• **What is required**
Beginning at the line that holds "Screen dimensions: 392x696", repeat every line through the last line of the material, exactly, and drop any pictures.

• **Available data**
----
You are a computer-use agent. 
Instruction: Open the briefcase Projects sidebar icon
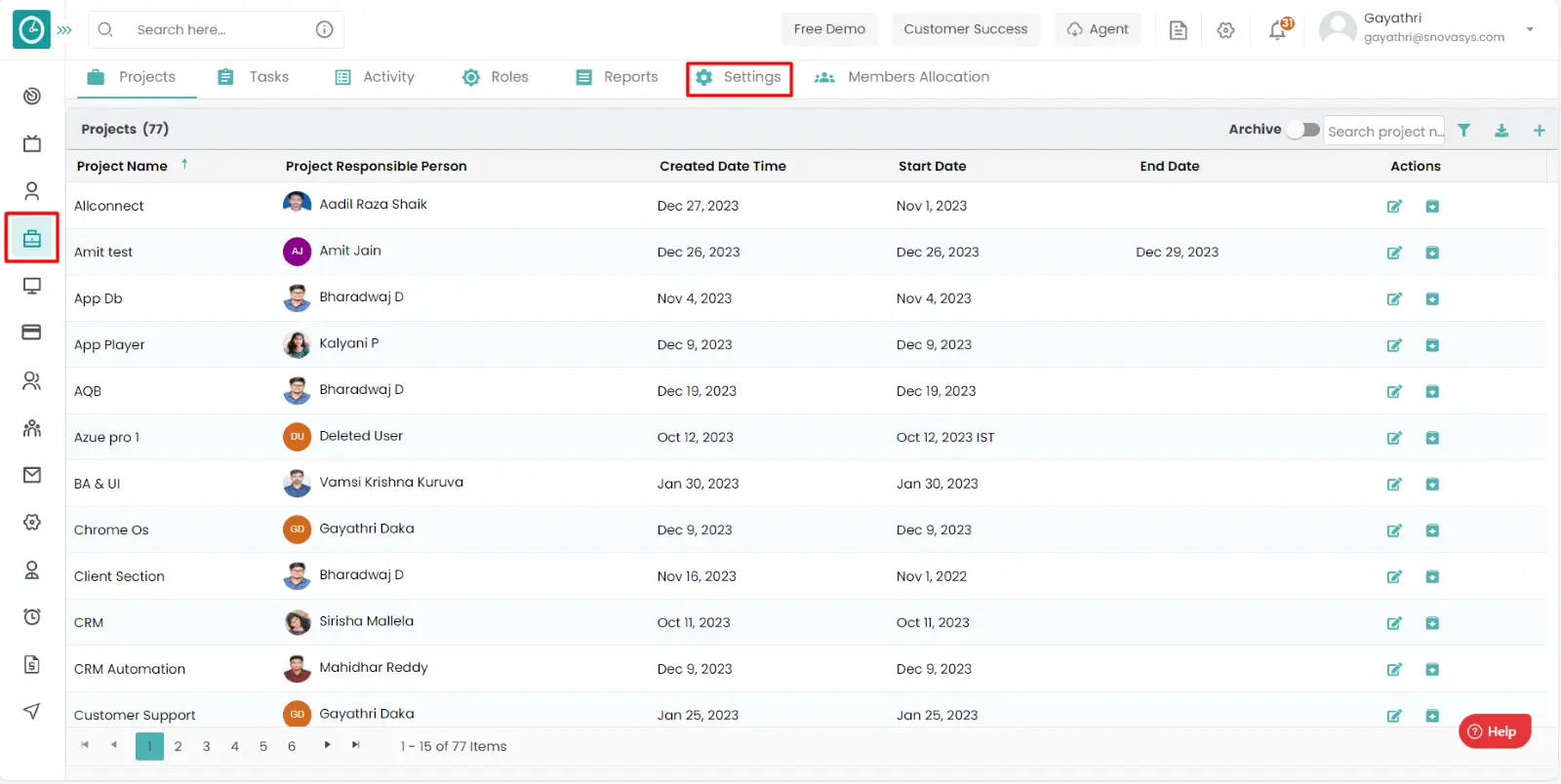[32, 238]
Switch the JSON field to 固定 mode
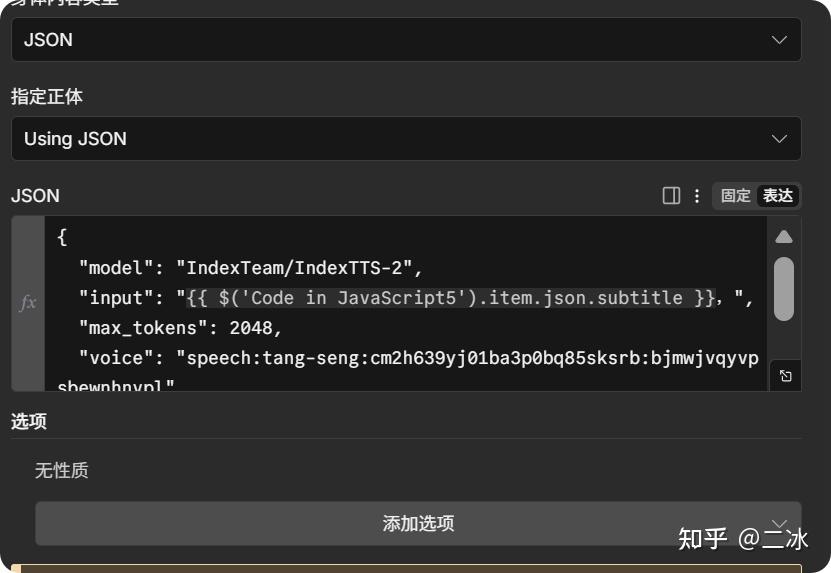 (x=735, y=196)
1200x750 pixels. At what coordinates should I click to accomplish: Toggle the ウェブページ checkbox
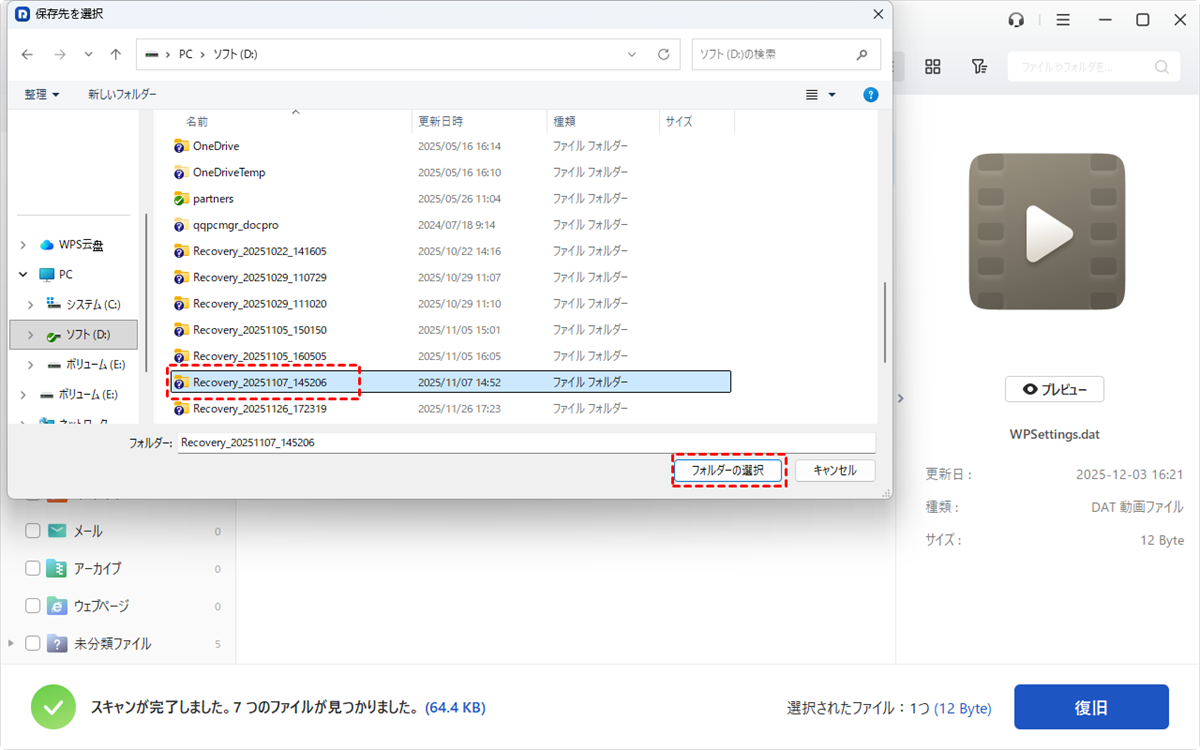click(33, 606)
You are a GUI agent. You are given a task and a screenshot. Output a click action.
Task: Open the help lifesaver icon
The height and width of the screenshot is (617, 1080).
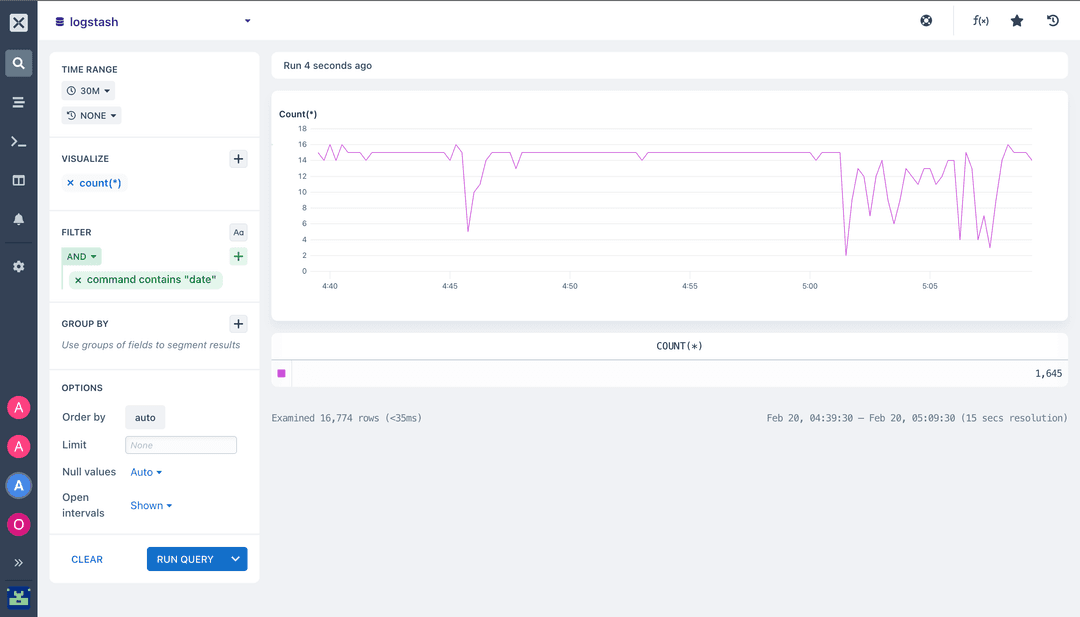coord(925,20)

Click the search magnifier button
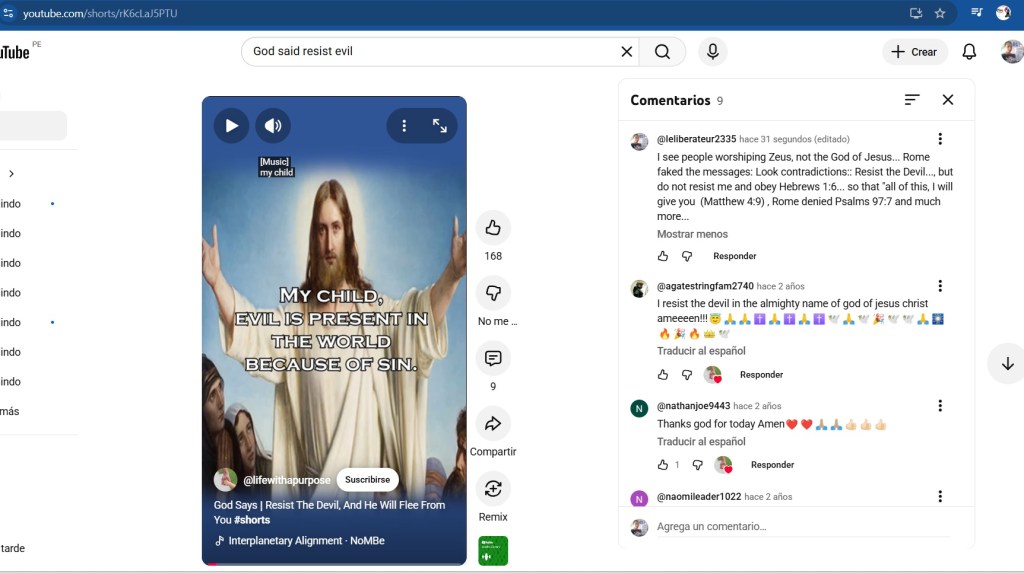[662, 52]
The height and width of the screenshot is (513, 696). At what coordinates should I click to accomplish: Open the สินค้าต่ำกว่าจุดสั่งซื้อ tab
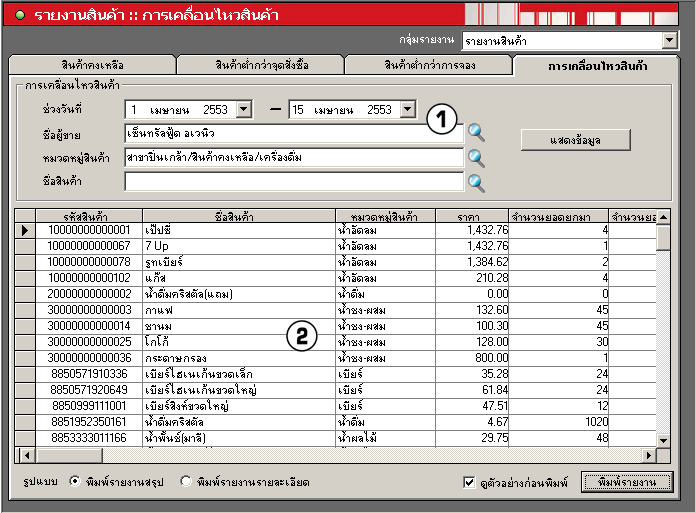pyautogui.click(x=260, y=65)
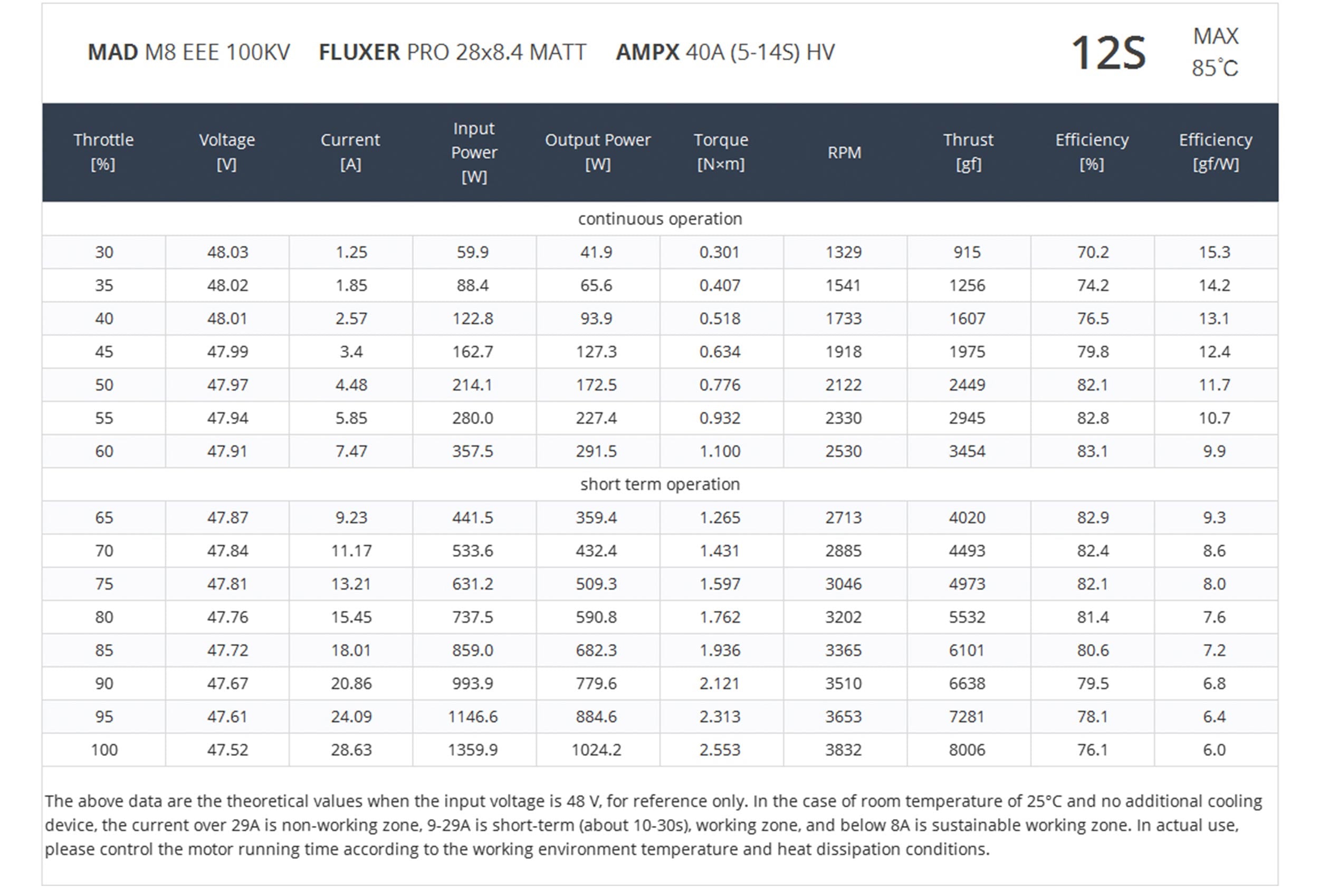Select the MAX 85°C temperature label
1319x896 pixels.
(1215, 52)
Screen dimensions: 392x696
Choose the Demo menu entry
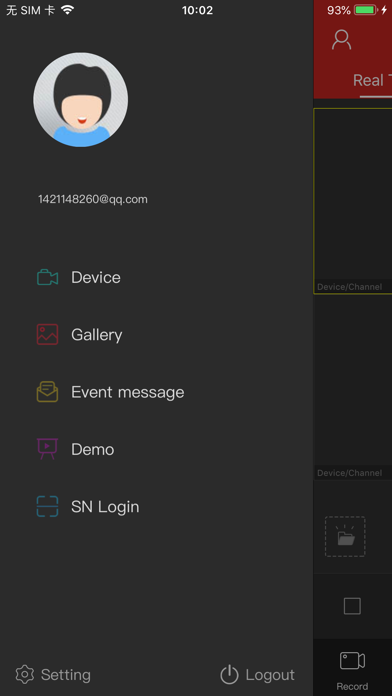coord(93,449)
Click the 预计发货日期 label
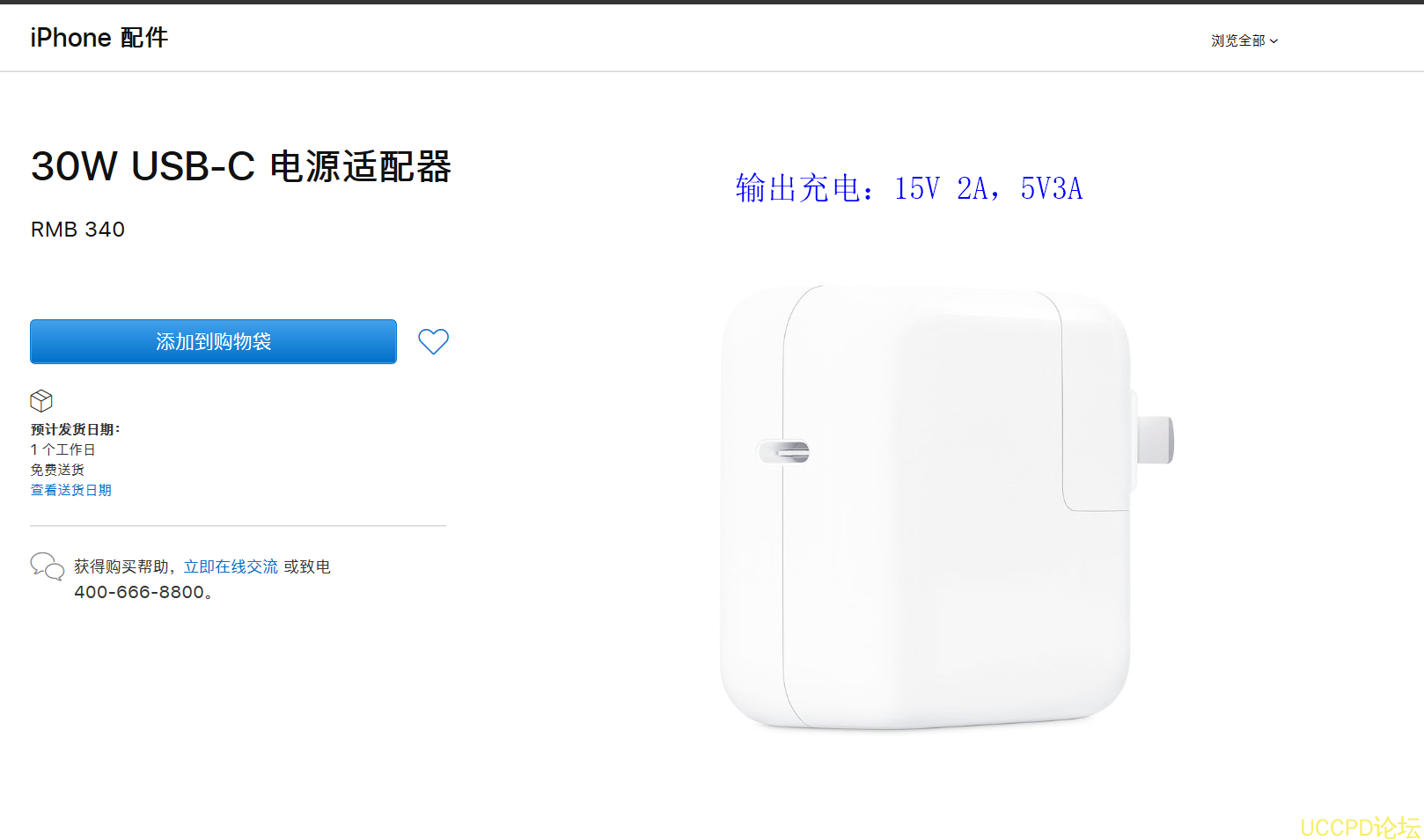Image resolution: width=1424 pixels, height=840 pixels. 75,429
----
• **Result for this exercise**
Screen dimensions: 392x696
Choose the Demo menu entry
coord(93,449)
Click the 预计发货日期 label
Image resolution: width=1424 pixels, height=840 pixels. 75,429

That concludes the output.